Muchas veces al cambiar el pañal descubrimos que la zona genital y de los glúteos del bebé se encuentra muy enrojecida, e incluso lesionada. Esa es la señal inequívoca de la dermatitis del pañal, una dolencia molesta pero para nada preocupante.
La dermatitis del pañal se produce por efecto de la urea, una de las sustancias presentes en la orina. La humedad y el calor propios del pañal hacen que se formen bacterias, que luego transforman la urea en amoníaco, irritando la piel.
Generalmente no es algo para preocuparse, pero puede infectarse y entonces se convierte en algo más serio. Por ello, conviene prestar atención a este eczema y tratarlo.

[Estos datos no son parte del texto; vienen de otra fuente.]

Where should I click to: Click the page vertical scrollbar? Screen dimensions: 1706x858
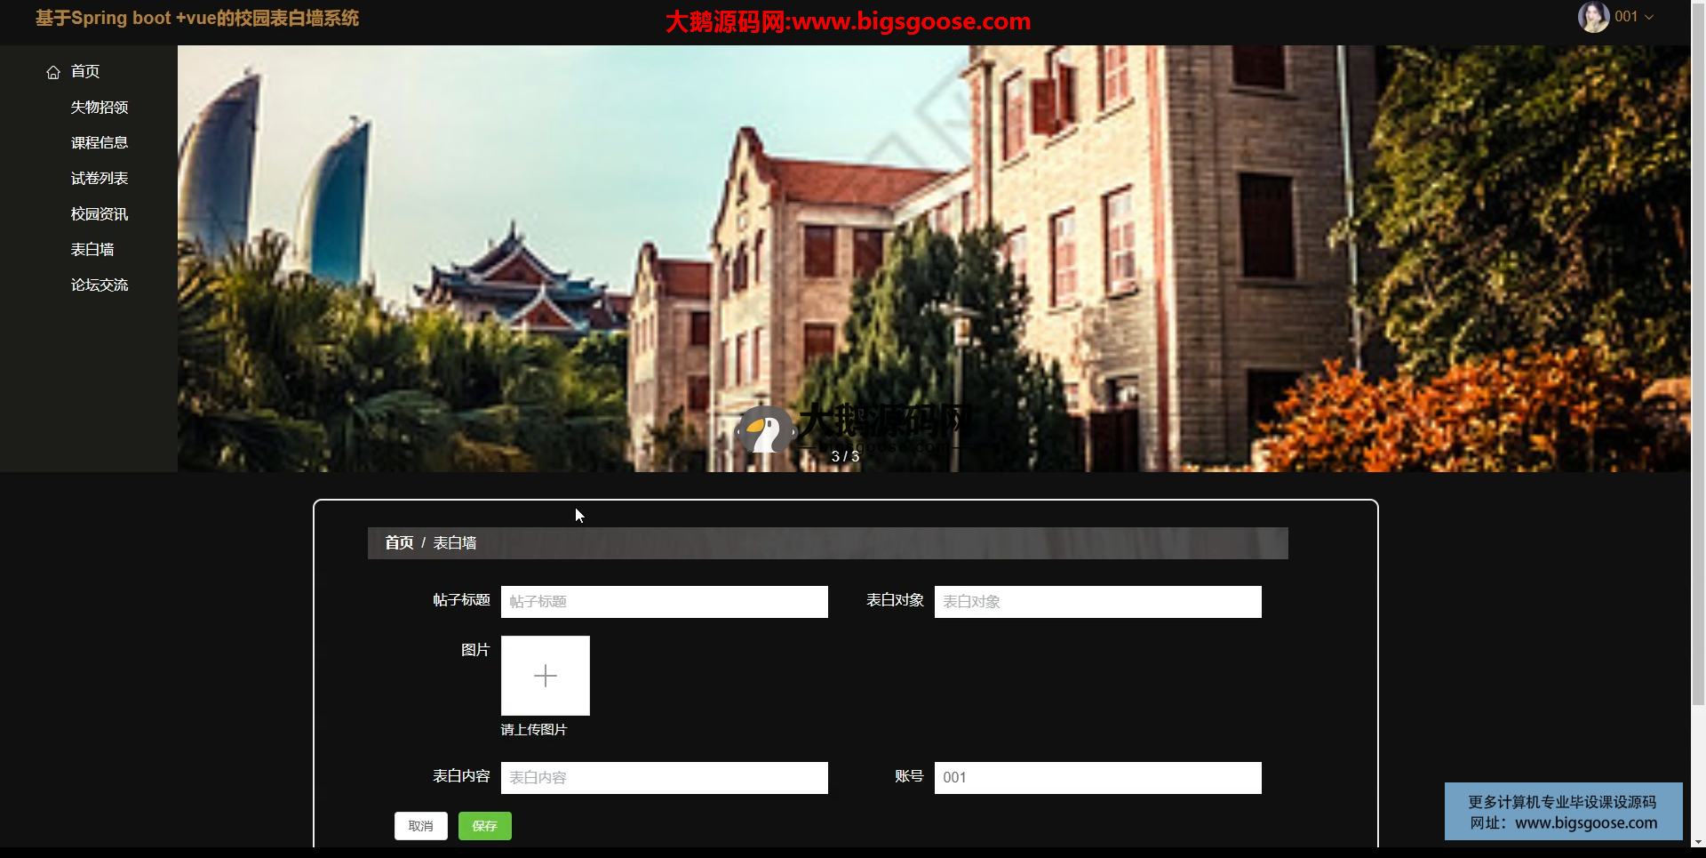(1697, 356)
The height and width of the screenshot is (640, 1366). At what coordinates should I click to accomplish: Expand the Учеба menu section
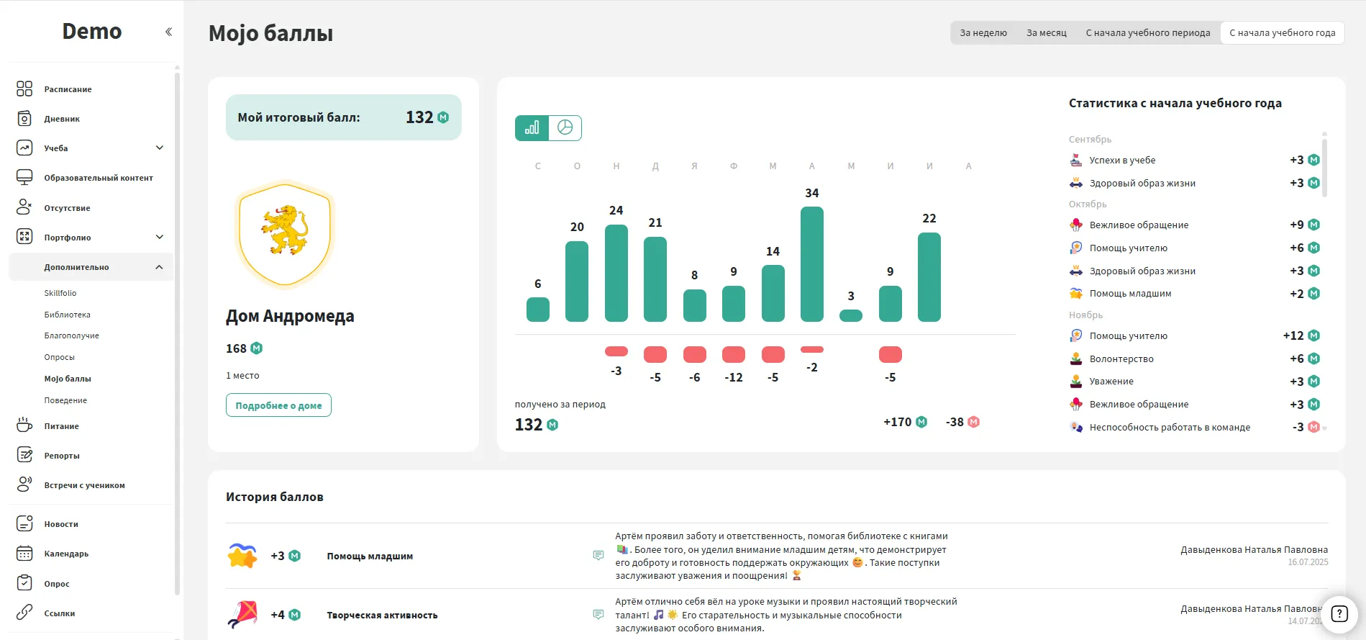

Entre los factores que pueden predisponer a la dermatitis del pañal, encontramos:
No cambiar el pañal a tiempo, dejando la piel demasiado tiempo en contacto con las heces y la orina
No secar apropiadamente al bebé después del baño, en especial en los pliegues de las piernas.
Antibióticos que se le prescriben al niño para otras enfermedades
Reacción alérgica al jabón o loción que se utiliza para la higiene de la zona afectada.
Lo mejor para la dermatitis es dejar la piel al aire libre por un rato, lo más que se pueda y con la mayor frecuencia.
Esto ayuda a que la dermatitis se cure por sí sola. Otra opción es colocarle pañales un poco más grandes, para que le queden flojos y se aireen.
Siempre puedes preguntarle al médico que te aconseje alguna pomada, pero no le pongas ninguna por tu cuenta, ni tampoco talco.